Effect of nerve growth factor and forskolin on glycosyltransferase activities and expression of a globo-series glycosphingolipid in PC12D pheochromocytoma cells.

The glycosphingolipid (GSL) composition of cells changes dramatically during cellular differentiation. Nerve growth factor (NGF) or forskolin (FRK) are known to induce cellular differentiation including process formation in PC12 pheochromocytoma cells. In this respect, we present the NGF/FRK-dependent regulation of glycosyltransferase activities and the corresponding GSL expression in PC12D cells.
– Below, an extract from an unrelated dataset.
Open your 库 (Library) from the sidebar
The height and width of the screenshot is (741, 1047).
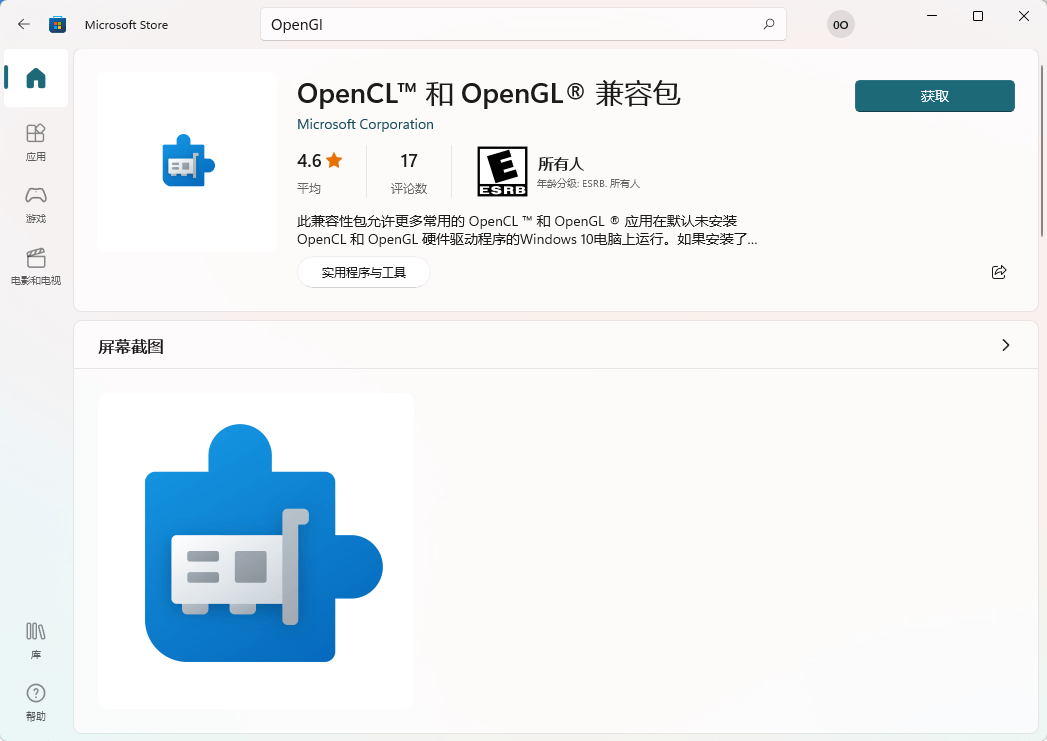pos(35,640)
After treatment of PC12D cells with NGF or FRK, the cell processes, including varicoses and growth cones, became strongly immunoreactive with an antibody against a unique globo-series neutral GSL, Gal alpha 1-3Gal alpha 1-4Gal beta 1-4Glc beta 1-1'Cer (GalGb3), and the activity of GalGb3-synthase increased significantly. Other glycosyltransferase activities, including GM1 containing blood group B determinant (BGM1)-, GM3-, GD1a-, and GM2-synthases, also increased significantly upon NGF treatment, but the immunoreactivity against BGM1 did not show any appreciable change. For the parent PC12 cells, NGF/FRK treatment significantly increased the percentage of anti-GalGb3 positive cells and induced some immunoreactive cell processes. Because the parent PC12 cells do not express appreciable amounts of GalGb3, and because PC12D cells are considered to be more differentiated than the parent PC12 cells, the expression of GalGb3 and the increase of GalGb3-synthase activity may be closely related to the cellular differentiation process in this cell line.